Self-Management Measurement and Prediction of Clinical Outcomes in Pediatric Transplant.

Publication Type
Journal Article
Year of Publication
2018
Authors
Annunziato, Rachel A; Bucuvalas, John C; Yin, Wanrong; Arnand, Ravinder; Alonso, Estella M; Mazariegos, George V; Venick, Robert S; Stuber, Margaret L; Shneider, Benjamin L; Shemesh, Eyal
Secondary
J Pediatr
Volume
193
Pagination
128-133.e2
Date Published
2018 02
Keywords
Adolescent; Child; Child, Preschool; Cohort Studies; Female; Graft Rejection; Humans; Infant; liver transplantation; Male; Medication Adherence; Parents; Prospective Studies; Psychometrics; Reproducibility of Results; self-management; Surveys and Questionnaires; Treatment Outcome; United States
Abstract

OBJECTIVE: To further refine a measure of self-management, the Responsibility and Familiarity with Illness Survey (REFILS), and to determine if this score predicts medication adherence and, thus, fewer instances of allograft rejection among pediatric liver transplant recipients.

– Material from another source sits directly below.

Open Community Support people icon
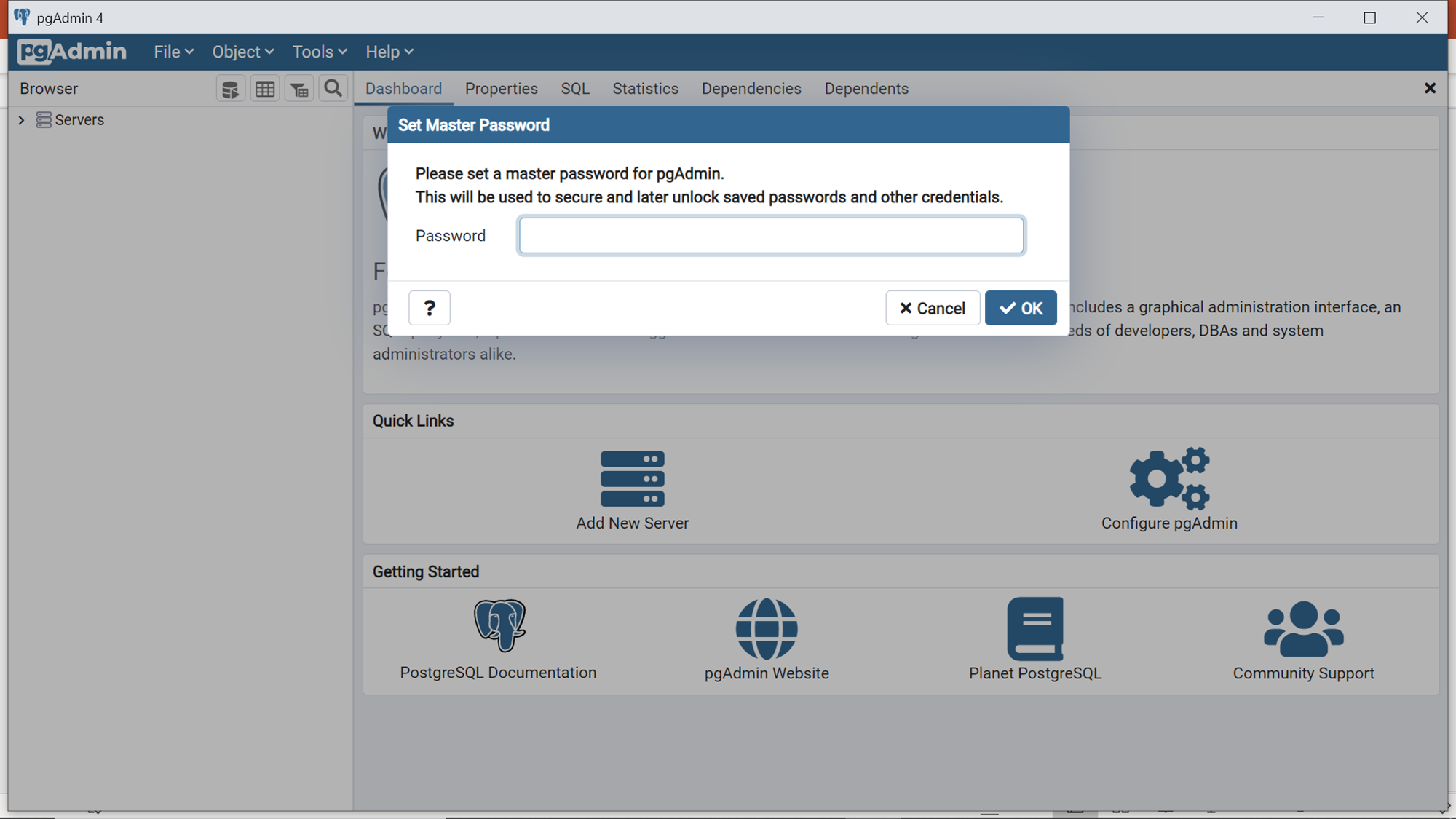This screenshot has height=819, width=1456. (1303, 628)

STUDY DESIGN: Participants were 400 liver transplant recipients and their parents recruited for the Medication Adherence in Children Who Had a Liver Transplant study, from 5 US pediatric transplant centers. The REFILS was administered to participants (ages 9-17 years) and their parents at enrollment (n = 213 completed dyads). The REFILS scores, and a discrepancy score calculated between patient and parent report of the patient's self-management, were used to predict Medication Level Variability Index (MLVI), a measure of medication adherence (higher MLVI = more variability in medication levels) and central pathologist-diagnosed rejection over a 2-year follow-up.

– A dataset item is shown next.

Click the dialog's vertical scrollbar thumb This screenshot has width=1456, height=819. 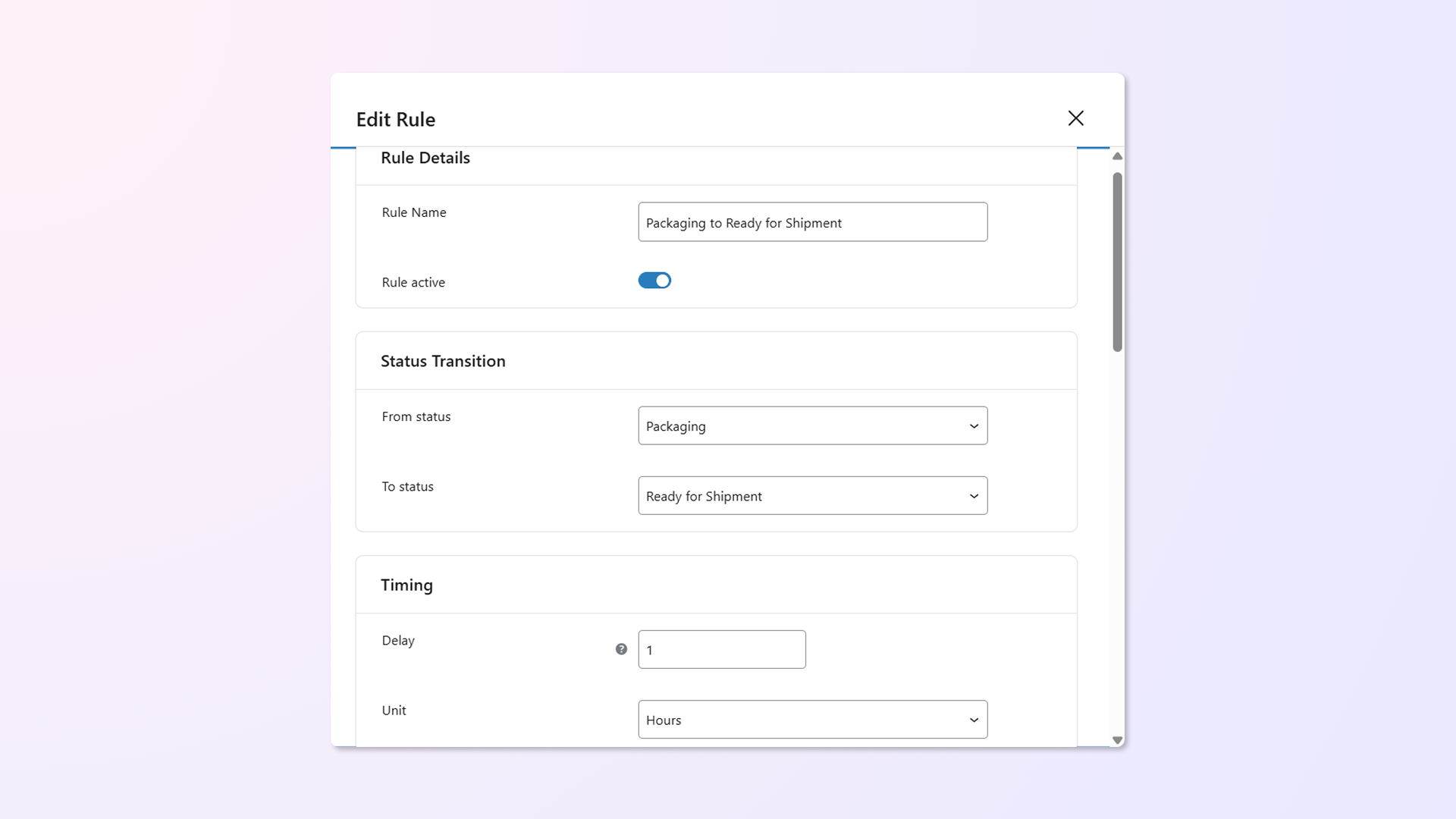[x=1117, y=262]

RESULTS: When patients reported greater self-management, their adherence was lower (higher MLVI, r = 0.26, P < .01). Discrepancies between patient and parent report (patients endorsing higher levels than parents) were associated with lower adherence (r = 0.20, P < .01). Greater patient-reported self-management and higher discrepancy scores also predicted rejection.

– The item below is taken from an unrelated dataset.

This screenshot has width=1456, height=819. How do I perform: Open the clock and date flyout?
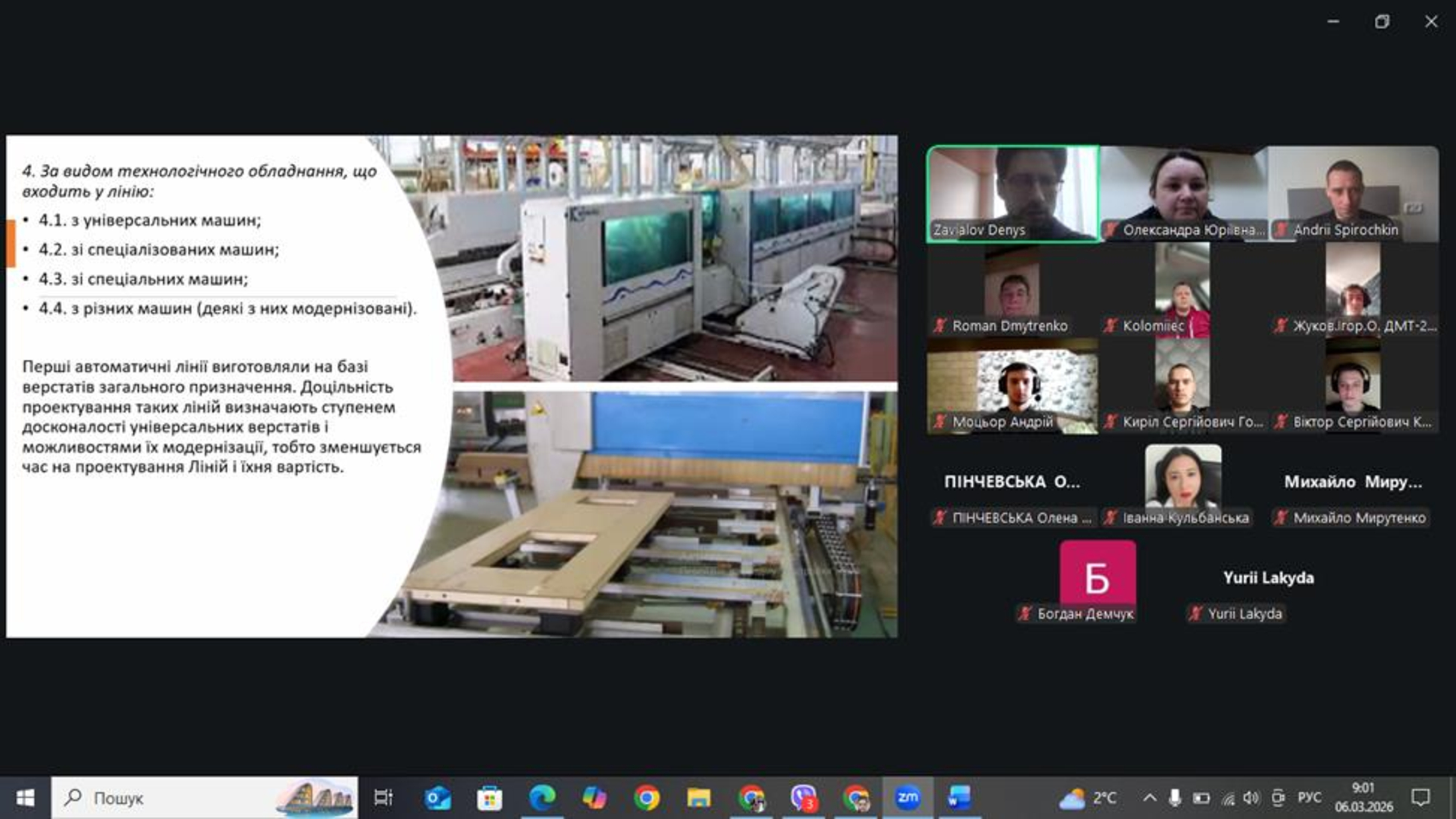pos(1363,798)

CONCLUSIONS: We found that when patients endorse more responsibility for their care, clinical outcomes are worse, indicating that indiscriminate promotion of self-management by adolescents may not be advisable. A discrepancy between patient and parent perception of self-management emerged as a novel strategy to gauge the degree of risk involved in transitioning care responsibilities to the child.